Jens Gustedt's Blog

August 14, 2010

Scope Bound Resource Management with for Scopes

Filed under: C99, lock structures, preprocessor — Jens Gustedt @ 07:57

Resource management can be tedious in C. E.g to protect a critical block from simultaneous execution in a threaded environment you’d have to place a lock / unlock pair before and after that block:

pthread_mutex_t guard = PTHREAD_MUTEX_INTIALIZER;

pthread_mutex_lock(&guard);
// critical block comes here
pthread_mutex_unlock(&guard);

This is very much error prone since you have to provide such calls every time you have such a block. If the block is longer than some lines it is difficult to keep track of that, since the lock / unlock calls are spread on the same level as the other code.

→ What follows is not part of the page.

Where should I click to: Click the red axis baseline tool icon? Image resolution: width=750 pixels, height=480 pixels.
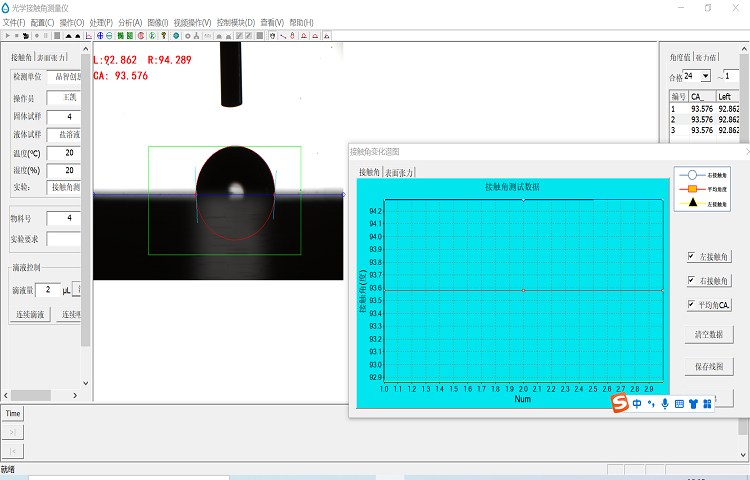(x=88, y=35)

Within C99 (and equally in C++, BTW) it is possible to extend the language of some sorts such that you may make this easier visible and guarantee that your lock / unlock calls are matching. Below , we will give an example of a macro that will help us to write something like

P99_PROTECTED_BLOCK(pthread_mutex_lock(&guard), 
    pthread_mutex_unlock(&guard)) {
       // critical block comes here
}

If we want to make this even a bit more comfortable for cases that we still need to know the mutex variable we may have something like:

GUARDED_BLOCK(guard) {
       // critical block comes here
}

The macro P99_PROTECTED_BLOCK can be defined as follows:

#define P99_PROTECTED_BLOCK(BEFORE, AFTER)                         \
for (int _one1_ = 1;                                               \
     /* be sure to execute BEFORE only at the first evaluation */  \
     (_one1_ ? ((void)(BEFORE), _one1_) : _one1_);                 \
     /* run AFTER exactly once */                                  \
     ((void)(AFTER), _one1_ = 0))                                  \
  /* Ensure that a `break' will still execute AFTER */             \ 
  for (; _one1_; _one1_ = 0)

As you may see, this uses two for statements. The first defines an auxiliary variable _one1_ that is used to control that the dependent code is only executed exactly once. The arguments BEFORE and AFTER are then placed such that they will be executed before and after the dependent code, respectively.

The second for is just there to make sure that AFTER is even executed when the dependent code executes a break statement. For other preliminary exits such as continue, return or exit there is unfortunately no such cure. When programming the dependent statement we have to be careful about these, but this problem is just the same as it had been in the “plain” C version.

Generally there is no run time performance cost for using such a macro. Any decent compiler will detect that the dependent code is executed exactly once, and thus optimize out all the control that has to do with our variable _one1_.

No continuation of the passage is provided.